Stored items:
^^^^^^^^

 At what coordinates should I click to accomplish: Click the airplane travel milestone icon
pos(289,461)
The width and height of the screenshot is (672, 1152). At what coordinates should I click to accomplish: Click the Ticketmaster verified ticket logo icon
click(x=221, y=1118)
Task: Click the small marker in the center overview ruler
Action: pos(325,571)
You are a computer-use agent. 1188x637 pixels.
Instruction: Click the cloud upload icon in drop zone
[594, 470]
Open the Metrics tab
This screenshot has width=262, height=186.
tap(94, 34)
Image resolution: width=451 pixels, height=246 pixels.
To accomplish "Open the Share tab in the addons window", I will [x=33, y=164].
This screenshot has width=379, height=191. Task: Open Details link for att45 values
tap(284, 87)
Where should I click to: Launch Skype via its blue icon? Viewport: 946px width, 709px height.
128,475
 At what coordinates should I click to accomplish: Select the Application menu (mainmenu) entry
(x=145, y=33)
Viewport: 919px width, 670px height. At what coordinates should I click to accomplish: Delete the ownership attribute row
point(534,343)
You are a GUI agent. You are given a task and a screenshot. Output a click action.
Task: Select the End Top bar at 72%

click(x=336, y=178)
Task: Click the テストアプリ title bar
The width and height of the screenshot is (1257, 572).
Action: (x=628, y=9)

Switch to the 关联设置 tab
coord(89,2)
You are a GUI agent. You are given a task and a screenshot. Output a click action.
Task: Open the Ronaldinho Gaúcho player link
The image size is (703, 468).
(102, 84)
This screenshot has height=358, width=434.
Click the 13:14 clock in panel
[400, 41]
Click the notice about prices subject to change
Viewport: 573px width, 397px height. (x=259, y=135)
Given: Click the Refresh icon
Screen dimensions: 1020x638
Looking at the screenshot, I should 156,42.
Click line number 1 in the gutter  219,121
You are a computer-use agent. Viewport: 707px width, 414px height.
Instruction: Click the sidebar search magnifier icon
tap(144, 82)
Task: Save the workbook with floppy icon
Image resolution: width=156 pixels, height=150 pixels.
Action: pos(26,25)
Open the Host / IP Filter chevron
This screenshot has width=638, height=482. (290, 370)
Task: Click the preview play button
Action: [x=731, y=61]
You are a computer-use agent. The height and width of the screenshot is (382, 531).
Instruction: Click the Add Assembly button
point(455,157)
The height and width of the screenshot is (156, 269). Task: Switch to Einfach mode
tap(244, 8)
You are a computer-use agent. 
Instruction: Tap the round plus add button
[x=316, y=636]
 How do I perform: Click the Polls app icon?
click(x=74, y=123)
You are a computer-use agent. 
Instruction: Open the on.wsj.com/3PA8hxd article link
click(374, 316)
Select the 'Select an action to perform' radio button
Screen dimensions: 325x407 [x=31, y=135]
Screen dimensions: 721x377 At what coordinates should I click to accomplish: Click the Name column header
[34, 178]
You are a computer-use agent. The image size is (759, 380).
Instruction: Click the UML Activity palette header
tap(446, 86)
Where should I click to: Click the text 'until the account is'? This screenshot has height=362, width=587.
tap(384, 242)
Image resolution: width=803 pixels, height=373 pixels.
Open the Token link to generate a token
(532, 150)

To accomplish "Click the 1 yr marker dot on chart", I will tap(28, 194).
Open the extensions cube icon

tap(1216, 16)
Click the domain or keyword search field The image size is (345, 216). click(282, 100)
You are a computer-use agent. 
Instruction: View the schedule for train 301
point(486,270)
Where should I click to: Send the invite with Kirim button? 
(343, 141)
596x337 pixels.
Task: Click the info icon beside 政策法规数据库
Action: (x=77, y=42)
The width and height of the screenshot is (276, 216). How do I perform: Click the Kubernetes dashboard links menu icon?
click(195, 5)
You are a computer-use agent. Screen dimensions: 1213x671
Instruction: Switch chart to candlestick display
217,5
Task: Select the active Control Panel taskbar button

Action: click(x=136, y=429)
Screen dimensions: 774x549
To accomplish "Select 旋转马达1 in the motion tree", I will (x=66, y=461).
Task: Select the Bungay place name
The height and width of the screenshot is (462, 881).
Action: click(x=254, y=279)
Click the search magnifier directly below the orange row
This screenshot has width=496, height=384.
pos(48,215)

^^^^^^^^

Required work:
The answer must consist of each line from the entries that contains the string "agent".

Response area:
You are a computer-use agent. 1188x637 pixels.
You are a GUI agent. You are given a task and a screenshot. Output a click action.
You are a GUI agent. You are given a task and a screenshot. Output a click action.
You are a computer-use agent. Viewport: 707px width, 414px height.
You are a computer-use agent. The height and width of the screenshot is (382, 531).
You are a computer-use agent. 
You are a computer-use agent. 
You are a computer-use agent. The image size is (759, 380).
You are a computer-use agent. 
You are a computer-use agent. Screen dimensions: 1213x671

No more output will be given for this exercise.